▶ **Given problem**: Count the lines in the data that contain the word "panel" and give only that number.

━━ Exercise input

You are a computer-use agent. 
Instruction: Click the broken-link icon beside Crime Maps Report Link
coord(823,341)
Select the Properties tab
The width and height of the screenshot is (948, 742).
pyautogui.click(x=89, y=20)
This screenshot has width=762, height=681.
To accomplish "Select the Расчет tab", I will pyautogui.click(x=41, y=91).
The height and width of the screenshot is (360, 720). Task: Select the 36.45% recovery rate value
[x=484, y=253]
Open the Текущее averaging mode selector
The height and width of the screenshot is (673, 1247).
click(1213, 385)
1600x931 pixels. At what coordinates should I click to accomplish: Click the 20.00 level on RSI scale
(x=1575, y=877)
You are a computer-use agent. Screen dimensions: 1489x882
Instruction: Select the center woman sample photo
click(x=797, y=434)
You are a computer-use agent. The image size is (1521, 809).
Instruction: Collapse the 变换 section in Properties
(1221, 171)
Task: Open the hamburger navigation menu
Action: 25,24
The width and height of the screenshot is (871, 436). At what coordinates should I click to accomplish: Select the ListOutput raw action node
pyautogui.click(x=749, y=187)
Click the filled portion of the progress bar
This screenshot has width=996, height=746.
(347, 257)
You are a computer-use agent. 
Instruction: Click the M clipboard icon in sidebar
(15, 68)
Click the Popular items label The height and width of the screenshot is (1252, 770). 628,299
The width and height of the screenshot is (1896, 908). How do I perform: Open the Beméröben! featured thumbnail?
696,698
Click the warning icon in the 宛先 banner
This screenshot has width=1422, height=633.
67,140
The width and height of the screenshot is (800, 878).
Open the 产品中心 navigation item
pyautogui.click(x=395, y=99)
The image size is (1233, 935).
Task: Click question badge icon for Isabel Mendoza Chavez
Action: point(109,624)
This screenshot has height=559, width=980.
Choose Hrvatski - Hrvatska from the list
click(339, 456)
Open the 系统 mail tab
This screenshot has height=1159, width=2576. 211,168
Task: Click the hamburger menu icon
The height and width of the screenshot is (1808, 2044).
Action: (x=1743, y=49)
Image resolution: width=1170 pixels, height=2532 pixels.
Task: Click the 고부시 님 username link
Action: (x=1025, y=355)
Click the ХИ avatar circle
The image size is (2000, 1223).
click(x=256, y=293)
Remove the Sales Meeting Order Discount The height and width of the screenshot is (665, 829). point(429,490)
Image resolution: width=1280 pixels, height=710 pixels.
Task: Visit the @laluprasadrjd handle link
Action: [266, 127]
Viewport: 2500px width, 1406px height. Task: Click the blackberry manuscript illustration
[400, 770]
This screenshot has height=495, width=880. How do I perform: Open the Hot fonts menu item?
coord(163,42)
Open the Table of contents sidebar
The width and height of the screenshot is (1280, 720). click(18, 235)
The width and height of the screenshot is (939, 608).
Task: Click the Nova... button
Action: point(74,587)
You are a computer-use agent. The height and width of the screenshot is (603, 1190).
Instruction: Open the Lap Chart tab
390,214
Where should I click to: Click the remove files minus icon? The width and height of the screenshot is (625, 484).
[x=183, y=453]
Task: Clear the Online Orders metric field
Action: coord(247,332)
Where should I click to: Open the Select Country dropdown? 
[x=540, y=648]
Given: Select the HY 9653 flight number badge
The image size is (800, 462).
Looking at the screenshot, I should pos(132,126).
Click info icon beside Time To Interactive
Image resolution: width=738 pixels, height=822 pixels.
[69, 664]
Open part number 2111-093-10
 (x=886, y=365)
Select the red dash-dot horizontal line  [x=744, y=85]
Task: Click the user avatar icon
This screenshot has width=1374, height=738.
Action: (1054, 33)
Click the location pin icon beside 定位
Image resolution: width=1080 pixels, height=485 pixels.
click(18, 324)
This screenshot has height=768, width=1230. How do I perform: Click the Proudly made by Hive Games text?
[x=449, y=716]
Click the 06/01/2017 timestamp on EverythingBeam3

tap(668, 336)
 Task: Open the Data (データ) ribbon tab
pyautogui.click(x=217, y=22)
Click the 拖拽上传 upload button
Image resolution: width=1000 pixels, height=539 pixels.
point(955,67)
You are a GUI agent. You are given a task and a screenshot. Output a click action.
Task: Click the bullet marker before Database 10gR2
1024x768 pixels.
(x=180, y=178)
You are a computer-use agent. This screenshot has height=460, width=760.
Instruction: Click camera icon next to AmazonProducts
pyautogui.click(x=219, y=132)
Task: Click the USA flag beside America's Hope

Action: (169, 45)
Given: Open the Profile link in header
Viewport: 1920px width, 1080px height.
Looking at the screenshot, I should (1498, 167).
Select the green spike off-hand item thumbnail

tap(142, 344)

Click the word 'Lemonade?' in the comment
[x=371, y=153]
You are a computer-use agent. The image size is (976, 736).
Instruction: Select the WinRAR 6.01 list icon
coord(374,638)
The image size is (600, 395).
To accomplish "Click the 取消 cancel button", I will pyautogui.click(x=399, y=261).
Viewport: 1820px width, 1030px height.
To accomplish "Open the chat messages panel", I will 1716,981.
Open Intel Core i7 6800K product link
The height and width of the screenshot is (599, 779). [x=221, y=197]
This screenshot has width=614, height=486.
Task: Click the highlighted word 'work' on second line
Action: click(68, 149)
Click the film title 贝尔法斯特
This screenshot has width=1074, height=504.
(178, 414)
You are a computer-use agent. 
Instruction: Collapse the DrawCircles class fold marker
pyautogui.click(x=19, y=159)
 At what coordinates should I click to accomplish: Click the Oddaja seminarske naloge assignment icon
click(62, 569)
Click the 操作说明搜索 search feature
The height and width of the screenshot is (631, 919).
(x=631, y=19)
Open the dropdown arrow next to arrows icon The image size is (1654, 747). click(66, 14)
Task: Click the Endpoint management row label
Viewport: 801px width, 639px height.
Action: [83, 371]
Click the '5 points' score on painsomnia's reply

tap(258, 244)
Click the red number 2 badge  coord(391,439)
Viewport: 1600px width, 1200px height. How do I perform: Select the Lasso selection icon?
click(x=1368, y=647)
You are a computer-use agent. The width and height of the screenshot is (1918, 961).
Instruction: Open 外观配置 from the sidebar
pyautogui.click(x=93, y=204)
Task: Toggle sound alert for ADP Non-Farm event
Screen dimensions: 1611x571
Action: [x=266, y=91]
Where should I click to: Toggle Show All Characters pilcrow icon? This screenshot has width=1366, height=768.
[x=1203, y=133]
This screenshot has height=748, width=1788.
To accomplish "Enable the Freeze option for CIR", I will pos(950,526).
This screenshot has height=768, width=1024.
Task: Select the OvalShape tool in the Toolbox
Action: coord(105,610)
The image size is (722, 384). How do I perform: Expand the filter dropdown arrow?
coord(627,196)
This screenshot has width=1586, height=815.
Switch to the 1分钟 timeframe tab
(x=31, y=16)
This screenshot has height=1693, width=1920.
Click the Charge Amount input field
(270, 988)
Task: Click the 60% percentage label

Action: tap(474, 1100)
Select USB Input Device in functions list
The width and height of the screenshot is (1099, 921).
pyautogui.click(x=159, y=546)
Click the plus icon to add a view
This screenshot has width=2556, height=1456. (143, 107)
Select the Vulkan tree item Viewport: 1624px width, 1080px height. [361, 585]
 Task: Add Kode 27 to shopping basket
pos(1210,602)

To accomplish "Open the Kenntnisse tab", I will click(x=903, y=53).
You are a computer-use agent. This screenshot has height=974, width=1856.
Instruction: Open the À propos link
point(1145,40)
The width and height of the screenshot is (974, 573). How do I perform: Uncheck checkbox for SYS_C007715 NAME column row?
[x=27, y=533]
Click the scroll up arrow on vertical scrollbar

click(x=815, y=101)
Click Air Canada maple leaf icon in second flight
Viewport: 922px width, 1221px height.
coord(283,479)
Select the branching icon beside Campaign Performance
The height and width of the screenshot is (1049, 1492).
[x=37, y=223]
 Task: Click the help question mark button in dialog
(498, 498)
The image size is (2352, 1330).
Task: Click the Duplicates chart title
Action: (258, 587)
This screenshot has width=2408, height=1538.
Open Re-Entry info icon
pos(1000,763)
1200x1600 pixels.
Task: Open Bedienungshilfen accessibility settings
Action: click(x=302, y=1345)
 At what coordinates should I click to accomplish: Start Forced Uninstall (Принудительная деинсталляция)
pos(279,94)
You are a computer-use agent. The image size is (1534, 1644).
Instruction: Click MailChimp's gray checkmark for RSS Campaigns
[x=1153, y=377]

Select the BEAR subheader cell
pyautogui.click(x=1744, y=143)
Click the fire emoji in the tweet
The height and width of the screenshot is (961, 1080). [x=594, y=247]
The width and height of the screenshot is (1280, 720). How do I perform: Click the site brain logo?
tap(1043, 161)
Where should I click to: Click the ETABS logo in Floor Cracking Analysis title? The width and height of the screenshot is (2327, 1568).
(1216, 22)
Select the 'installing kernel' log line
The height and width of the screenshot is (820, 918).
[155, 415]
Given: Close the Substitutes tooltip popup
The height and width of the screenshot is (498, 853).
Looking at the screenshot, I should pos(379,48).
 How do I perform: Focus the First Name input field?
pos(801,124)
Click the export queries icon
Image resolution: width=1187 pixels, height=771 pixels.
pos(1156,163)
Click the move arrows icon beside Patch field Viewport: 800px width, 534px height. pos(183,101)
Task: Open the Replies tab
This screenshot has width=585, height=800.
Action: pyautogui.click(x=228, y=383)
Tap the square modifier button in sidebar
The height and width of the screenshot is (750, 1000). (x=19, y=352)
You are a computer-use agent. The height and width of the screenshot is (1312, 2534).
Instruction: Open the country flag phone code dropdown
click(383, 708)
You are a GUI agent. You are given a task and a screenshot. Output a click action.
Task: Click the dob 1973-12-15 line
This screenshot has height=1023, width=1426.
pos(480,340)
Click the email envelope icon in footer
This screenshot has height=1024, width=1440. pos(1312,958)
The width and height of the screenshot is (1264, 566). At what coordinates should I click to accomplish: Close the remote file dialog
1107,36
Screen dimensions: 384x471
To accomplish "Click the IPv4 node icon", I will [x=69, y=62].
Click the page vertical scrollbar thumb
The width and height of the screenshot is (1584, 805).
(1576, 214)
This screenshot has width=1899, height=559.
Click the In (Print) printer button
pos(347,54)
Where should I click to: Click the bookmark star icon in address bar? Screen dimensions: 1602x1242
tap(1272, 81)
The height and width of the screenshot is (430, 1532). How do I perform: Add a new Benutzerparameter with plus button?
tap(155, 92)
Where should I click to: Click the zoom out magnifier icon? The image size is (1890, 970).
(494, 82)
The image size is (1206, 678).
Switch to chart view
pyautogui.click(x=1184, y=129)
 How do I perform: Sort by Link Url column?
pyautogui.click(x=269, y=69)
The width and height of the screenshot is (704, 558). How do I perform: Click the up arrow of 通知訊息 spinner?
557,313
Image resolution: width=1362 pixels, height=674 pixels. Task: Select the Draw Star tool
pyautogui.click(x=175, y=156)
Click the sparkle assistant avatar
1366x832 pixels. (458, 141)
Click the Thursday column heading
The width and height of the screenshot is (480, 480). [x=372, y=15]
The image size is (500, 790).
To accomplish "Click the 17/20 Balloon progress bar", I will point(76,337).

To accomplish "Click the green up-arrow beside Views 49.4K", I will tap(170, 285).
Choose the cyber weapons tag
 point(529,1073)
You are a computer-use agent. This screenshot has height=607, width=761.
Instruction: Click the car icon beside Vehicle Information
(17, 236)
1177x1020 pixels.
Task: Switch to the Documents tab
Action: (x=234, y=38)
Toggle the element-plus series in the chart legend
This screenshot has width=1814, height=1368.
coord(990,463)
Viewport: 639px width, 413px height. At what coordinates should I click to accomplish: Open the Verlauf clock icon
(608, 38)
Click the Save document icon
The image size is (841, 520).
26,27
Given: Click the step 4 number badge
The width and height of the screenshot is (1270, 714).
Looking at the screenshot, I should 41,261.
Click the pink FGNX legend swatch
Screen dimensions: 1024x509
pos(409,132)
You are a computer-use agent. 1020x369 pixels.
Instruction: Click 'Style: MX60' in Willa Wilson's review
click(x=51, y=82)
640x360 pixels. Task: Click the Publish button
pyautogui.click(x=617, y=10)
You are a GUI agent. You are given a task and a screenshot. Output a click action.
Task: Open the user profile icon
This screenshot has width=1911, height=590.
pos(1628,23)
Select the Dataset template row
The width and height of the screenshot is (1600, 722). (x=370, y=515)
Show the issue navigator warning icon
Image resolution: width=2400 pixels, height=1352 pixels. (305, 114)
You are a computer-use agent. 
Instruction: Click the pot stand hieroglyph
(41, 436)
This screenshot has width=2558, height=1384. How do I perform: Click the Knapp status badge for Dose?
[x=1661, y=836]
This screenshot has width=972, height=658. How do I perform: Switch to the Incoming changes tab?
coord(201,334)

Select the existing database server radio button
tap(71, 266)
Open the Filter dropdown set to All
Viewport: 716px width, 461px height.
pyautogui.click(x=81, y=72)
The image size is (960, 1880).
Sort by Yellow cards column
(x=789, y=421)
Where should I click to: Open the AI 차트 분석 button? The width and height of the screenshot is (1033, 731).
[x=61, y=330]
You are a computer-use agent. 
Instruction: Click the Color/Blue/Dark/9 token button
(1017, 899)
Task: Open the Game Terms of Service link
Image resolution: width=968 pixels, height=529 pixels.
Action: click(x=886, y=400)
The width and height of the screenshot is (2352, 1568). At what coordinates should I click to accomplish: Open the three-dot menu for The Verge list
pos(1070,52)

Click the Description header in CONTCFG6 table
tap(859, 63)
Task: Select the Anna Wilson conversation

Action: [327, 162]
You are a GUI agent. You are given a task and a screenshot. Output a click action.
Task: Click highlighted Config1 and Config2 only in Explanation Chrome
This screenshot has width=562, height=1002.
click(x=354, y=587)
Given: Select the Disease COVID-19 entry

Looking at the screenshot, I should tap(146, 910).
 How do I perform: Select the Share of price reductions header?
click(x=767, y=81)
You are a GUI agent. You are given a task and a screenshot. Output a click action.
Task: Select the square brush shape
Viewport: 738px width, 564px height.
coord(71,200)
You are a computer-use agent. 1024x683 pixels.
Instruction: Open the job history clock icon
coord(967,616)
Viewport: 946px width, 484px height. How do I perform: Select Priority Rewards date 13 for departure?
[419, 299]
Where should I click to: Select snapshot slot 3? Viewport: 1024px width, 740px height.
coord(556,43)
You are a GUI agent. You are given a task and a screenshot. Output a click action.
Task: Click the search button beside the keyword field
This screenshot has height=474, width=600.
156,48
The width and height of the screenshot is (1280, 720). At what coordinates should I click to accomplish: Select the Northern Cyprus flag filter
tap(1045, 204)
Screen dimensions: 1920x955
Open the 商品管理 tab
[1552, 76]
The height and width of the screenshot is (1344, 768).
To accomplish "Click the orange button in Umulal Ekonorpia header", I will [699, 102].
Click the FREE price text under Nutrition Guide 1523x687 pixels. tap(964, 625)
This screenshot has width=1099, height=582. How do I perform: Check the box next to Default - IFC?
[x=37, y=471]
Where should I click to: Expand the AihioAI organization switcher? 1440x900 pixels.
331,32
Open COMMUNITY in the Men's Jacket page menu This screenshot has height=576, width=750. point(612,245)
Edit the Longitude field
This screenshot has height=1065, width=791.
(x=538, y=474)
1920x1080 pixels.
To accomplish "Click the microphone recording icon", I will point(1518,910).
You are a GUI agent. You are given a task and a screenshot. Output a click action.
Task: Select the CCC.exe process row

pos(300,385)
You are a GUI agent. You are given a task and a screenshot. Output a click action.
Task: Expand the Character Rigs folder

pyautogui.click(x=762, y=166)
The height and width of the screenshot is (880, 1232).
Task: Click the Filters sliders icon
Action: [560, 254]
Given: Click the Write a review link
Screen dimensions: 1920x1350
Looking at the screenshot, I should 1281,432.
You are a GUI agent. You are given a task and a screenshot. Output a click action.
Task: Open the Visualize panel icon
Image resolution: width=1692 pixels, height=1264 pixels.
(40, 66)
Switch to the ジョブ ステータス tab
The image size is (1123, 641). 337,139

━━━━

▶ **Complete output**: 2